Offener Brief an die Zivilgesellschaft in Mexiko und in der Welt 7. November 2014 Einen Monat nach dem Massaker und dem gewaltsamen Verschwindenlassen der Studierenden in Iguala, Guerrero, empfinden wir weiterhin Schmerz für unsere Toten; wir vermissen jene, die uns genommen wurden und die sie uns zurückbringen müssen. Sie sind präsent und allgegenwärtig in diesem Land. Ebenso empfinden wir Schmerz für all jene Frauen, Männer, Jungen und Alten die verfolgt und gewaltsam verschwunden wurden, bedroht und vergewaltigt von der Politik des Todes des Narcostaates. Die mexikanische Bevölkerung ruft "Genug"! Mit dem Ziel, mehr und mehr Stimmen hinter diesem kollektiven Aufschrei zu versammeln, veröffentlichen wir heute diesen offenen Brief, den Intellektuelle aus Mexiko und der ganzen Welt unterschrieben haben, um damit ihre Solidarität zum Ausdruck zu bringen. (Kollektiv der Kulturarbeiter)

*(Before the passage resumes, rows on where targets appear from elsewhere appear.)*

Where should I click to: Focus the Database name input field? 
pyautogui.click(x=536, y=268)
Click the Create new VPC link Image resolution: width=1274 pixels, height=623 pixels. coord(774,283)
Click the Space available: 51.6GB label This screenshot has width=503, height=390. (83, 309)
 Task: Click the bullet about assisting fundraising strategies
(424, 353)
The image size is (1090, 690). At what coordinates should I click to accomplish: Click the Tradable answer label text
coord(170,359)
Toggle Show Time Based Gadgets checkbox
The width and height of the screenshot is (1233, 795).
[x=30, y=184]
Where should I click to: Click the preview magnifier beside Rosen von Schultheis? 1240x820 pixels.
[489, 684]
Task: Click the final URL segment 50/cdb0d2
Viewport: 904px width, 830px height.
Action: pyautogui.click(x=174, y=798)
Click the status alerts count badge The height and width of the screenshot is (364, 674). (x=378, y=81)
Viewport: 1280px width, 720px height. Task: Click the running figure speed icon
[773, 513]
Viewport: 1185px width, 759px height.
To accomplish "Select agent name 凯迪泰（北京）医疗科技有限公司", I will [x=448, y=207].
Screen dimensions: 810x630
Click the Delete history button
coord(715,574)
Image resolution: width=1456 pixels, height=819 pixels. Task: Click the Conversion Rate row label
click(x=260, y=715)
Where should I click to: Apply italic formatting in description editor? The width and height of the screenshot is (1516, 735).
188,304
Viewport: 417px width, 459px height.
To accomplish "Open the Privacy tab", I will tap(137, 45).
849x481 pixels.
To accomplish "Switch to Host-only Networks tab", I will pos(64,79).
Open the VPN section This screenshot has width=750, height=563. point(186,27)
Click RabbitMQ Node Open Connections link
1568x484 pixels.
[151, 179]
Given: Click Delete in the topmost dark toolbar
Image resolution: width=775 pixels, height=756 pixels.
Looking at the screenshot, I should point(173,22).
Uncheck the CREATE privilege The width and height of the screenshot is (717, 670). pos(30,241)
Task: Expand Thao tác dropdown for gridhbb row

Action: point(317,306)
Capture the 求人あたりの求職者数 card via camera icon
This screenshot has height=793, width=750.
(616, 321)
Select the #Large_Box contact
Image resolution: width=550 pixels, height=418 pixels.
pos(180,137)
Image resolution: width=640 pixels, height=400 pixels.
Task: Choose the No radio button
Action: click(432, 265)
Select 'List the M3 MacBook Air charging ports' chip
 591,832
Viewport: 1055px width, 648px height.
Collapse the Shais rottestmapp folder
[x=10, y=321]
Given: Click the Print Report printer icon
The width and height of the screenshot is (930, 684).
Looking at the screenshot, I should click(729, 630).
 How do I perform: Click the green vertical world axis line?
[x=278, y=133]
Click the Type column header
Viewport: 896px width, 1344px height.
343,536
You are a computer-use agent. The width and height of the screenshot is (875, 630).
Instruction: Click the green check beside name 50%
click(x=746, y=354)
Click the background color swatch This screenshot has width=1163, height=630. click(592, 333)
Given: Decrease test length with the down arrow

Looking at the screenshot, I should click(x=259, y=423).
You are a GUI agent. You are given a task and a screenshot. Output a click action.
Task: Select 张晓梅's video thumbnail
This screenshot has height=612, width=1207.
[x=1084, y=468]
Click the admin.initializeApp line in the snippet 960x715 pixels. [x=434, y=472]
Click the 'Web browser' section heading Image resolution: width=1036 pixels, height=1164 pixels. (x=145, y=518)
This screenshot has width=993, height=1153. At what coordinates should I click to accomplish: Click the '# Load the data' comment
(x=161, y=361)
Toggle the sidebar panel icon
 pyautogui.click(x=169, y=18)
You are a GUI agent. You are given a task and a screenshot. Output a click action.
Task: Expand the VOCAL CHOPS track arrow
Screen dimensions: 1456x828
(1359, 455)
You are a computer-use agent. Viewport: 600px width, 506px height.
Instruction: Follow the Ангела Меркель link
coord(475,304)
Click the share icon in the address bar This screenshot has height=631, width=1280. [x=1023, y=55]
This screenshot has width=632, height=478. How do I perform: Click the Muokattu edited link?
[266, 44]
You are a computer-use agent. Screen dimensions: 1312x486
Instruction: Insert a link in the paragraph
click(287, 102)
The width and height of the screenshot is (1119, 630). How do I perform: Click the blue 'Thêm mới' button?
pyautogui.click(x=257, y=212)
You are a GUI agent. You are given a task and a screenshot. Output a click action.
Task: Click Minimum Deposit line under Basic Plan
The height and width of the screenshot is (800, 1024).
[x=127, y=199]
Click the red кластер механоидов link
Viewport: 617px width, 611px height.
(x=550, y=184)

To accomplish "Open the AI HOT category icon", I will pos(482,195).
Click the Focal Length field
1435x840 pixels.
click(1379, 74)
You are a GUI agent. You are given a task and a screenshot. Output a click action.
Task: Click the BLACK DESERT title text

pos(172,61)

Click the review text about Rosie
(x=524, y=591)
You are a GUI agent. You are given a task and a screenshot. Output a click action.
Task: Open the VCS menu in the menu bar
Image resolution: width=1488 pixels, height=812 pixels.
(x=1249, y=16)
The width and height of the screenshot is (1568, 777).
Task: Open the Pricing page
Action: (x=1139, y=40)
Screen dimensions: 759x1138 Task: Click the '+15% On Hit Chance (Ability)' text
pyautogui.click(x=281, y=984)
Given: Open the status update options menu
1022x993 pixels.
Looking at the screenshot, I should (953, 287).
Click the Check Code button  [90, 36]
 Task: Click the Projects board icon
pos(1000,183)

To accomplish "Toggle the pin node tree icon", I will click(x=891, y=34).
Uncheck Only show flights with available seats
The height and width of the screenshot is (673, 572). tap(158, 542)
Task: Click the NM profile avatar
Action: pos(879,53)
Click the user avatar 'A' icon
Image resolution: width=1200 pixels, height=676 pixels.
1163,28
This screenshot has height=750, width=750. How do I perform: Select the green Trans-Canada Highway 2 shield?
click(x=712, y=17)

Mexiko und andernorts: 1. Am Freitag, den 26. September, "verschwanden" in Mexiko 43 Studierende der Lehrerfachschule "RAÚL ISIDRO BURGOS" im Dorf Ayotzinapa. Sie wurden auf der Heimfahrt von einer Spendensammelaktion von Polizeikräften der Kreisstadt Iguala entführt, die dem im Anschluss untergetauchten Bürgermeister José Luis Abarca untersteht. Polizei des Bundesstaates Guerrero war zum Zeitpunkt ebenfalls anwesend. Laut Augenzeugenberichten wurden sie anschließend von der ortsansässigen Polizei an die mit ihr eng verstrickte Mafia-Organisation "Guerreros Unidos" übergeben. David Josué García Evangelista (14 Jahre, Fussballspieler bei Los Avispones), Víctor Manuel Lugo Ortiz (Busfahrer der genannten Fussballmannschaft), Blanca Montiel Sánchez (die sich zum Zeitpunkt des Geschehens in einem Taxi befand), sowie die Studenten der besagten Fachschule Daniel Solís Gallardo, Yosivani Guerrero y Aldo Gutiérrez kamen ebenfalls unter Beschuss und wurden durch Polizeikugeln getötet. Ein vierter Student der Schule, Julio César Mondragón, wurde vor seiner Ermordung gefoltert. Nach seinem Tod wurden seine Gesichtshaut und seine Augen entfernt. Darüber hinaus gab es zahlreiche Verletzte, unter ihnen vier Schwerverletzte. Derartige Geschehnisse sind in Mexiko leider keine Einzelfälle, sondern reihen sich ein in eine Vielzahl von permanenten Menschenrechtsverletzungen (außergerichtlichen Hinrichtungen, Folter, Feminizide usw.) und Einschüchterungsversuchen – verübt durch Polizei, Militär und kriminelle Banden. Betroffen ist die gesamte Bevölkerung, die in einer ständigen Bedrohungssituation lebt, und ganz besonders jene Personen, die sich gegen ihre Entrechtungen zur Wehr setzen; in den allermeisten Fällen bleiben die Verbrechen straflos.
- Rückkehr der verschwundenen Studierenden – sofort und lebend! - Bestrafung der Verantwortlichen ihres Verschwindenlassens, sowie der Morde des 26. Septembers - Schluss mit der Behinderung des unabhängigen Argentinischen Teams Forensischer Anthropologie (EAAF), die an den Untersuchungen zur Identitätsfeststellung der in den Massengräbern gefundener menschlicher Körper beteiligt sind - Der mexikanische Staat muss seinen unterzeichneten internationalen Übereinkommen zum Schutz von Menschenrechten gerecht werden und sie in die Realität umsetzen: dem gewaltsamen Verschwindenlassen, den Folterungen, Hinrichtungen und der staatlichen Gewalt gegen die Zivilgesellschaft und politischen Aktivist_innen muss ein Ende bereitet werden. LEBEND HABT IHR SIE GENOMMEN, LEBEND WOLLEN WIR SIE ZURÜCK!